New way forward for paraplegic jockey

Andrew Lakeman gives his horse "Thisskysabeauty" an apple and a little attention inside the stable in Elmont. (May 25, 2011) Credit: Newsday/Audrey C. Tiernan
The sign next to his thoroughbred's stall door in Barn 2 at Belmont Park reads:
"Miracles Happen.
"Never Give Up."
Former jockey Andrew Lakeman, 32, is a testament to that. Four years ago, he fell and was trampled in a race at Belmont Park, leaving him paralyzed from the waist down.
But life as paraplegic was not his only challenge. He has battled substance abuse more than once. Now 19 months sober, he is back at Belmont as trainer of his 3-year-old colt Thisskysabeauty -- thanks in part to his doctor, Adam Stein, chief of physical medicine and rehabilitation for the North Shore-LIJ Health System. Their doctor-patient relationship has evolved into friendship, Lakeman said.
"I never thought I'd be sitting in a wheelchair paralyzed, sober and training a racehorse," Lakeman, of Floral Park, said. "It's a miracle. The journey is just beginning."
Stein said the trainer's prognosis is good. "I think it is quite remarkable he has gotten to this place working at a vocation he loves so."
Race changed his fate
That wasn't the case four years ago. On May 25, 2007, Lakeman was riding a long shot filly named Our Montana Dream in a race at Belmont. The jockey, who had wanted to race thoroughbreds since he was 13 growing up near Newcastle, England, had nearly lost his career to alcohol and drugs.
But after rehab and 91/2 months clean and sober, he was back in the stirrups regularly. Then the filly's hooves clipped the heels of the horse in front of her and everything changed.
Lakeman was thrown and trampled. His neck was broken in three places and his spine was severed. He had five broken ribs, two punctured lungs and paralyzed vocal cords, and his sternum was cracked in two places.
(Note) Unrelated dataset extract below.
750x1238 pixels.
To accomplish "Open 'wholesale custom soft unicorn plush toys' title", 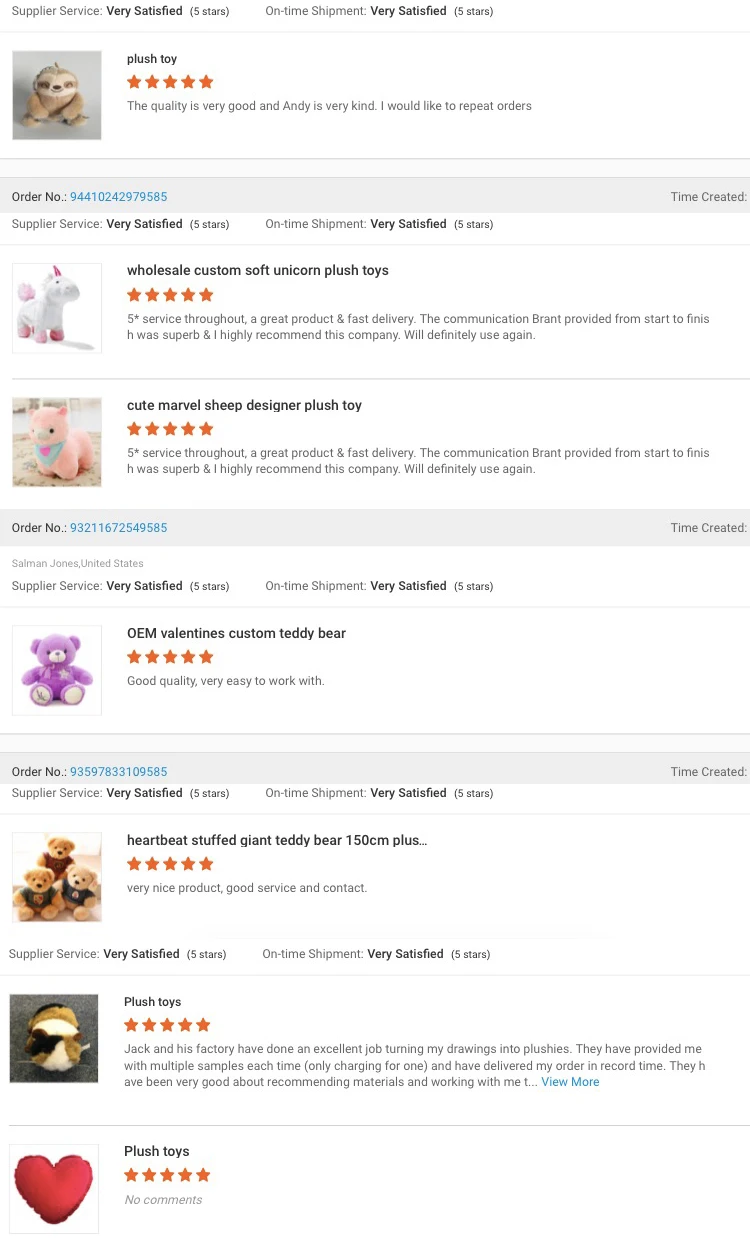I will click(257, 271).
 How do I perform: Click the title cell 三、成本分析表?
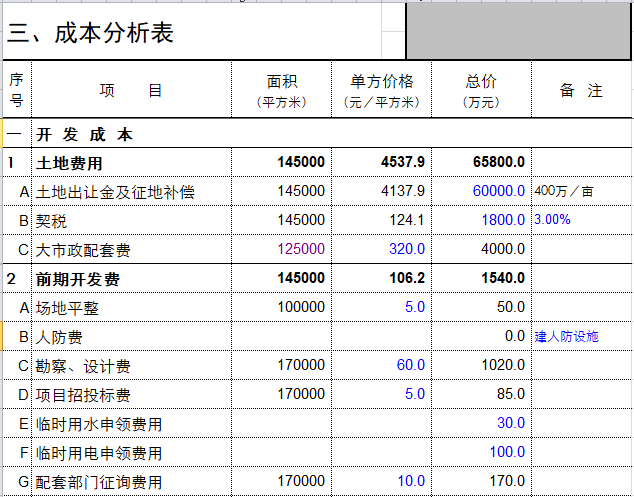pos(92,33)
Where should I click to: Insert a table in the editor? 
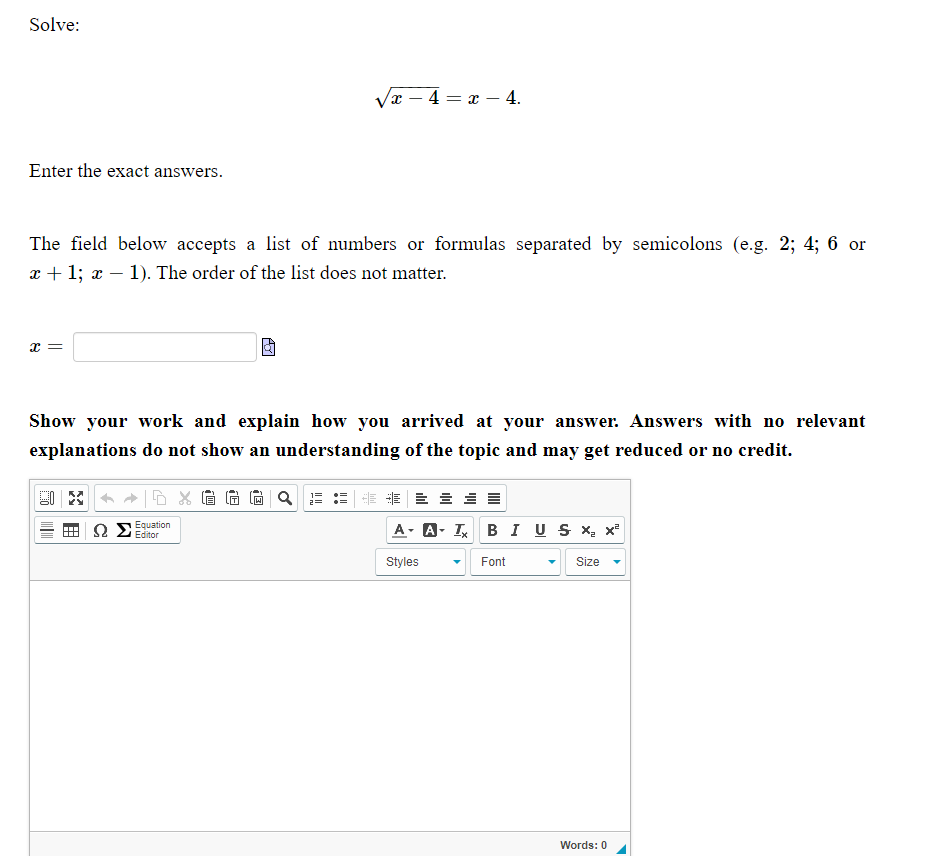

He said he nearly died twice on the operating table.
He spent five weeks at North Shore University Hospital in Manhasset, then went to Mount Sinai Hospital in Manhattan for physical rehabilitation under Stein's guidance in the spinal cord injury unit.
Broken body and spirit
Stein, who joined North Shore-LIJ in July 2008, said Lakeman has since faced other complications -- from blood clots in both legs to deep pressure sores to a band of burning pain at the place in his upper chest where his spine was severed.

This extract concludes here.